··· SUPPLIED MATERIAL ···
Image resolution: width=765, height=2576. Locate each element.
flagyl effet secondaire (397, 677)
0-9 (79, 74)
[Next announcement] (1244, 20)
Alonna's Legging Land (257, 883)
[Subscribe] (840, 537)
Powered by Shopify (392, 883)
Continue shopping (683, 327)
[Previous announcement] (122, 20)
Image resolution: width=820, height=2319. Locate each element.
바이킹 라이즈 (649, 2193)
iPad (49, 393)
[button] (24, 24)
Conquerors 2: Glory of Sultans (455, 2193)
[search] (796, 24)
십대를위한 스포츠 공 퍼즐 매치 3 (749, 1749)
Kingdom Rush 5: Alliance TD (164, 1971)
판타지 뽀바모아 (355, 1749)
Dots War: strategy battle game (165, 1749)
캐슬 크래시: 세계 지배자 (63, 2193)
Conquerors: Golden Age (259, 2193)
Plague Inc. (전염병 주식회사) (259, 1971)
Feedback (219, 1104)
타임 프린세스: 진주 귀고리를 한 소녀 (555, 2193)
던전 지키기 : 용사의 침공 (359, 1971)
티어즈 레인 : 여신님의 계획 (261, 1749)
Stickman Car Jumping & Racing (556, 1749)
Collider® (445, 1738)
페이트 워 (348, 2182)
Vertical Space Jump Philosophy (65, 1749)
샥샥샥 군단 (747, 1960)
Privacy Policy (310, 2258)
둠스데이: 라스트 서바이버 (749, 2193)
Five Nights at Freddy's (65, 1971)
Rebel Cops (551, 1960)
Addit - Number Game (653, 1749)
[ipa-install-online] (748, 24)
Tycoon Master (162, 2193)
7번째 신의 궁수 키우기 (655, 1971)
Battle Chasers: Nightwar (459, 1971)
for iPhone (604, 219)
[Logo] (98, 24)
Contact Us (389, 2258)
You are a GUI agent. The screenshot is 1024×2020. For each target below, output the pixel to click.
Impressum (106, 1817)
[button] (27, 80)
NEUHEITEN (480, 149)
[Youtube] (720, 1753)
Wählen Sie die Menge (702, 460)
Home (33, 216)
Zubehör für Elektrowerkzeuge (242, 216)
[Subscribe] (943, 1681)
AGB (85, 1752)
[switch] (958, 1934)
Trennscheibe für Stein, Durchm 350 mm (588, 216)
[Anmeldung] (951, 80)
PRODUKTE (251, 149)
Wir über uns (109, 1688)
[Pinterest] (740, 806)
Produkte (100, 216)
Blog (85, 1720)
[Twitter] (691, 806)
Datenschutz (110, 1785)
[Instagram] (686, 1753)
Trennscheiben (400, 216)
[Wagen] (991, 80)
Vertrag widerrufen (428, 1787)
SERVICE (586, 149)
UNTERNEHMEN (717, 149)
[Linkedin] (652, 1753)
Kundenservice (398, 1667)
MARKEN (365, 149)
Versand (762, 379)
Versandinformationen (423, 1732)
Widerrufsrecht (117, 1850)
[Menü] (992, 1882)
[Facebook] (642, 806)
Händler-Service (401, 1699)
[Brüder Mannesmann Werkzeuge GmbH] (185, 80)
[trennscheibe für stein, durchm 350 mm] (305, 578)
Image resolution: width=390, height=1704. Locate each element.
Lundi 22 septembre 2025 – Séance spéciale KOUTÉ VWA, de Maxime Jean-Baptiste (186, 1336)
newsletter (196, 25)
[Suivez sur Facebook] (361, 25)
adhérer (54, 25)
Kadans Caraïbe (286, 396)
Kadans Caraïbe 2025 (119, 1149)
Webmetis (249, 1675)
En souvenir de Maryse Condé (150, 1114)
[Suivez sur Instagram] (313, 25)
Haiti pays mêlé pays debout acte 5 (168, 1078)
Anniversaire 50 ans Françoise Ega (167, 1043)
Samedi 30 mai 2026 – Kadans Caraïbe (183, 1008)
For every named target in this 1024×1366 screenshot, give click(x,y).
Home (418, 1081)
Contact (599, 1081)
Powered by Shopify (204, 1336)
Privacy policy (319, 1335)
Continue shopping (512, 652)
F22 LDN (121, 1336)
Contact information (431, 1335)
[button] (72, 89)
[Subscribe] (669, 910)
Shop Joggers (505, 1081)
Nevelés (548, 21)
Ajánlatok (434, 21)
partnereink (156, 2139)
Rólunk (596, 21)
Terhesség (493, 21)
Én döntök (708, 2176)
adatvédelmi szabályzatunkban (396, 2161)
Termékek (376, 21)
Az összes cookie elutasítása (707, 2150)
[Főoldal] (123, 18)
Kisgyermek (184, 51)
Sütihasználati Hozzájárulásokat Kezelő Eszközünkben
···
**EXERCISE GOAL**
Which lines belong in the answer? Exactly those from the first line of the entries through the line holding "Image resolution: width=820, height=2319.", inclusive, copied unchanged.

**RESPONSE**
Image resolution: width=765, height=2576. Locate each element.
flagyl effet secondaire (397, 677)
0-9 (79, 74)
[Next announcement] (1244, 20)
Alonna's Legging Land (257, 883)
[Subscribe] (840, 537)
Powered by Shopify (392, 883)
Continue shopping (683, 327)
[Previous announcement] (122, 20)
Image resolution: width=820, height=2319. Locate each element.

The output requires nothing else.